▸ **Die Aufgabe**: Wie viele Menschen saßen laut dem Text über die Flüchtlingsrouten Mitte Mai 2016 auf den griechischen Inseln fest?

▸ **Vorliegender Text**:
Noch allerdings hält die Schließung der Balkanroute weitgehend. Weil in der Türkei kaum Boote mehr ablegen, versuchen Flüchtlinge verstärkt, die 15 Kilometer nach Griechenland zu schwimmen. Die Möglichkeit, Asylanträge zu stellen, gibt es dort faktisch nicht mehr. Die Inhaftierten werden in den sogenannten Hotspots gezwungen, ihre Zustimmung zur freiwilligen Ausreise zu erklären. Ansonsten droht ihnen monatelange Haft. Auf den griechischen Inseln sitzen Mitte Mai 2016 mehr als 8.300 Menschen fest, mehrere Tausend sind inhaftiert. Die Haftlager und provisorischen Unterkünfte sind völlig überfüllt, die hygienischen Verhältnisse katastrophal. Die sogenannten Asylverfahren zielen darauf ab, die Menschen so schnell es geht in die Türkei zurück zu schicken, wo die Zustände ähnlich sind. Und damit aus Richtung Syrien möglichst niemand mehr nachkommt, baut die Türkei derzeit an der Grenze zu Syrien Selbstschussanlagen. Alle 300 Meter soll bald ein solcher „intelligenter Wachturm“ stehen. Mit den Milliarden aus Brüssel kann sich die Türkei das Projekt ohne weiteres leisten.

Immer stärker kommt da die zentrale Mittelmeerroute in den Blick. Die IOM rechnet damit, dass dort 200.000 Menschen auf die Überfahrt nach Europa warten. Beobachter gehen davon aus, dass sich diese Zahl erhöhen wird, weil der infolge der Schließung der Balkanroute erwartete Schub von SyrerInnen noch gar nicht eingesetzt hat. Denn weil auch Ägypten die Visabedingungen verschärft hat, müssen Syrer mittlerweile einen Umweg über den Sudan machen, um noch nach Libyen zu gelangen. Das dauert.

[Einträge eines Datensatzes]
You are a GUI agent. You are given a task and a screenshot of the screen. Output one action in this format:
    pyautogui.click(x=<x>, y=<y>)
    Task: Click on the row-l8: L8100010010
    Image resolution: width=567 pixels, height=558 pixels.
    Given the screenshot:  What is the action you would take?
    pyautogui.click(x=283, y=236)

▸ **Ihre Antwort**: Mehr als 8.300 Menschen.